#### [Task requirements]
Please copy out the stretch of the listing below from the line that contains "Given: Toggle hidden icon next to Name field" through the line that contains "Looking at the", word for word, leaving out the pictures.

#### [Given data]
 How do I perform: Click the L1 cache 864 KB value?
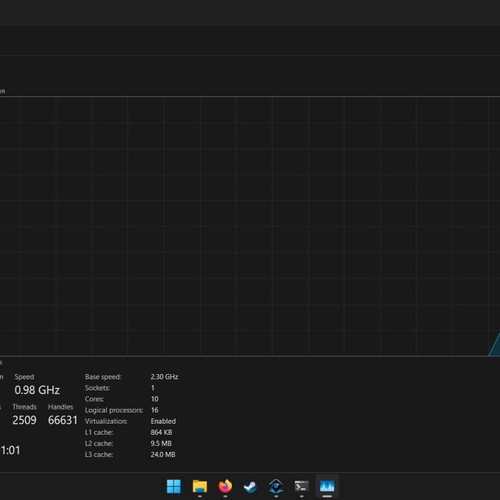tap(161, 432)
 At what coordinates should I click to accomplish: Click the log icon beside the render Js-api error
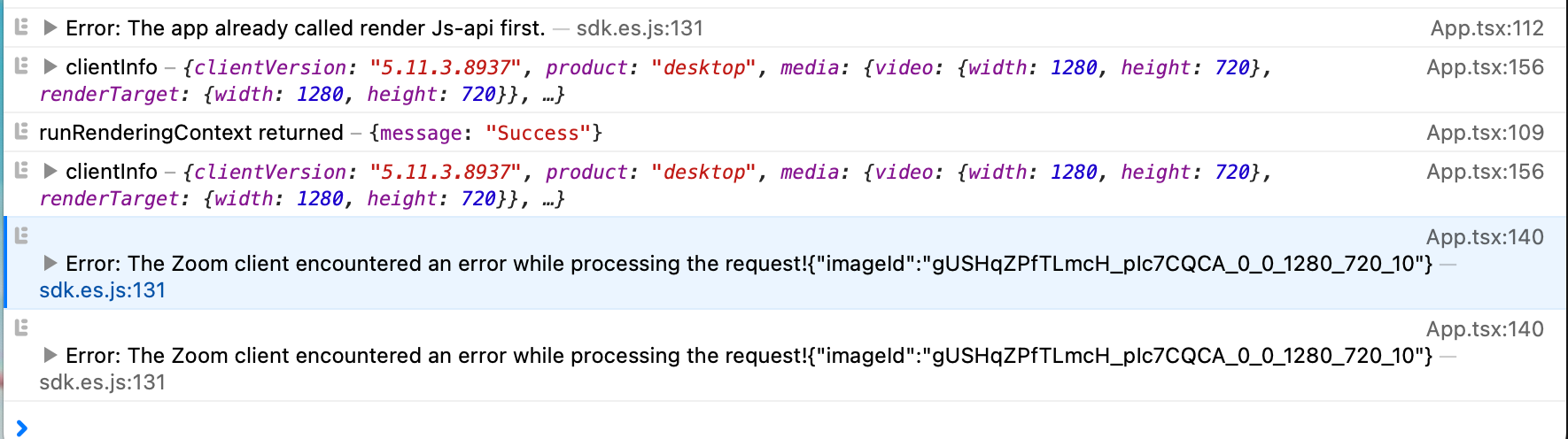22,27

---

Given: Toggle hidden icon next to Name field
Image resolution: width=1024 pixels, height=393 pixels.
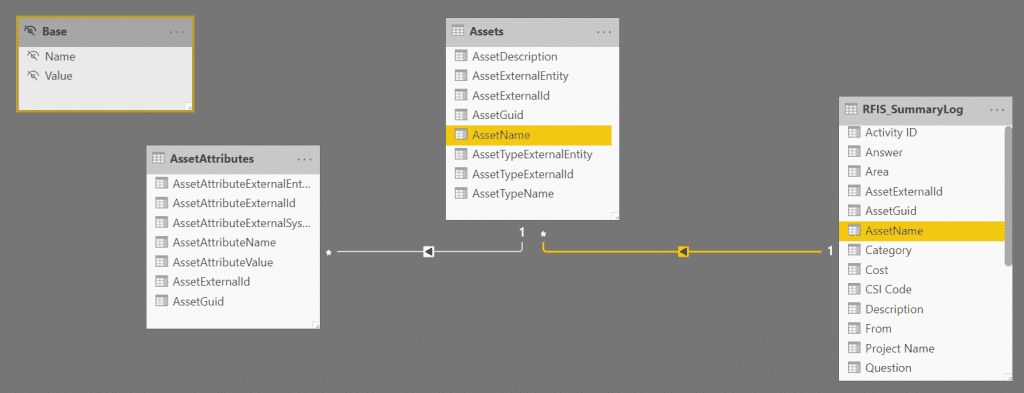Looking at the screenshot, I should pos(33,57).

#### [Answer to this task]
Given: Toggle hidden icon next to Name field
Image resolution: width=1024 pixels, height=393 pixels.
Looking at the screenshot, I should pos(33,57).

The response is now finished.